Ainsi, il semble que dans l'emploi d'Amos en tant qu'employé de 12 mois à chaque saison pour laquelle le paiement est réparti sur 10 mois, nous devons examiner l'exploitation à la lumière de la période d'emploi. Il convient donc de noter que la saison de jeux se termine chaque année avant la fin mai[27] et que l'entraînement commence fin[28] juin – selon Amos lui-même. Comme il s'agit d'environ un mois de vacances, et en tenant compte de l'ancienneté qu'Amos a accumulée, cela suffit à conclure qu'Amos a utilisé tous les jours de congé auxquels il a droit. À cet égard, il convient de rappeler que dans l'affaire Patlock [29] , cette cour a confirmé la décision du tribunal régional selon laquelle un entraîneur sportif d'une équipe de football (Bnei Yehuda) n'a pas droit à des congés annuels puisqu'ils étaient utilisés annuellement pendant les vacances d'hiver (de décembre à janvier) et pendant les vacances d'été (le reste du mois de mai jusqu'au début des préparatifs pour la saison suivante en juin), même si son salaire annuel/saisonnier était versé en 10 versements mensuels.
- Selon la seconde alternative, la période pertinente pour l'emploi n'est que de 10 mois, entre août et mai de l'année suivante. Selon cette alternative, il convient de noter que le droit d'Amos est relatif à la période d'emploi. Selon l'ancienneté acquise pendant son emploi, chaque année il avait droit à des vacances annuelles de 13 jours civils.
L'argument de Maccabi Netanya selon lequel la saison se termine au mois de mai devrait être accepté, et donc, entre la fin de la saison et la fin mai, Amos a profité de ses jours de vacances (à comparer avec l'affaire Petlock).

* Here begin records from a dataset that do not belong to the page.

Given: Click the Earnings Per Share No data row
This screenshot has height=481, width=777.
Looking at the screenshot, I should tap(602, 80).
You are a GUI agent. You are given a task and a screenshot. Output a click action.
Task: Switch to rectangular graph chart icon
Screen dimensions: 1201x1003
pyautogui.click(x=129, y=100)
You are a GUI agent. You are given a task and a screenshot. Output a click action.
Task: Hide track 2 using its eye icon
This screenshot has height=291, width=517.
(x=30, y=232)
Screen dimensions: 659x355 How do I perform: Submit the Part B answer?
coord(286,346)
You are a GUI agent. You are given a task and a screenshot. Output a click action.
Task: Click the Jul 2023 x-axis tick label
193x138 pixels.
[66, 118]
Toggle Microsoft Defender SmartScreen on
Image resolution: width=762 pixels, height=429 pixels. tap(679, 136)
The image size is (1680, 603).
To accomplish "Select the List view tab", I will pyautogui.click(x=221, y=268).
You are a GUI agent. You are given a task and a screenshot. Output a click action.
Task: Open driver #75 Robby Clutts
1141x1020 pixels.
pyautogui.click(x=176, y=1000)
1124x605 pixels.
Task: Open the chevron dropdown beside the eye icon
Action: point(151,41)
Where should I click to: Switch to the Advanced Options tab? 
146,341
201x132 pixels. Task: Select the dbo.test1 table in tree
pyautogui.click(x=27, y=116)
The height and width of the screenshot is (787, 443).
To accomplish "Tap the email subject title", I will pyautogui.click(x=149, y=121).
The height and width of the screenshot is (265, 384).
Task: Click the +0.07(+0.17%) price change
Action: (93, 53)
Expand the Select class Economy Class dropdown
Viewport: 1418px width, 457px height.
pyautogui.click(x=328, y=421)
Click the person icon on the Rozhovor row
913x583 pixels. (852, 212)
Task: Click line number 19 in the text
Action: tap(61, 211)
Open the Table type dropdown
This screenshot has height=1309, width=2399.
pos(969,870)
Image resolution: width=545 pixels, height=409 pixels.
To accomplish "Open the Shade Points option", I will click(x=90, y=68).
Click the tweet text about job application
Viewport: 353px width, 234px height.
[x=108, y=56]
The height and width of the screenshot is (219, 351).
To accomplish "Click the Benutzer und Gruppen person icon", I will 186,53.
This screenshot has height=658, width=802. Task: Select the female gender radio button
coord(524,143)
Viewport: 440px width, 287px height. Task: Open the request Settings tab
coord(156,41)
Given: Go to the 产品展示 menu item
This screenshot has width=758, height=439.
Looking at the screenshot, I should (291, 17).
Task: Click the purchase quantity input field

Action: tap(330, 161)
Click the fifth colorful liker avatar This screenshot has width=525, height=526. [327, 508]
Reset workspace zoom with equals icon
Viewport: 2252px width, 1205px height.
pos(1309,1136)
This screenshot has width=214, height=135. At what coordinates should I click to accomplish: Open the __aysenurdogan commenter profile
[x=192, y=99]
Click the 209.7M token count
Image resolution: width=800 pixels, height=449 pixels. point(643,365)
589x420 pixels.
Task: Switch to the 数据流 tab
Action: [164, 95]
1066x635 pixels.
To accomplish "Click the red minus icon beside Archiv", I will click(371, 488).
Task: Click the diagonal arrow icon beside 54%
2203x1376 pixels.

De plus, Maccabi Netanya a affirmé que même pendant la pause en équipe nationale, qui a eu lieu lors de plusieurs apparitions au cours de l'année, Amos n'était pas à sa disposition et que cette période durant laquelle il a reçu son salaire devait être considérée comme la période pendant laquelle il a utilisé ses jours de vacances. Amos n'a pas contesté les données présentées par Maccabi Netanya dans cette affaire et, en tout cas, ces données n'ont pas été contredites par lui, ni lors de la procédure devant le tribunal régional ni lors de la procédure devant nous, et par conséquent, l'argument de Maccabi Netanya dans cette affaire est accepté. De plus, l'ordre de grandeur des jours d'absence dû à la rupture de l'équipe nationale est cohérent avec les données présentées par l'Administration dans sa position présentée ci-dessus.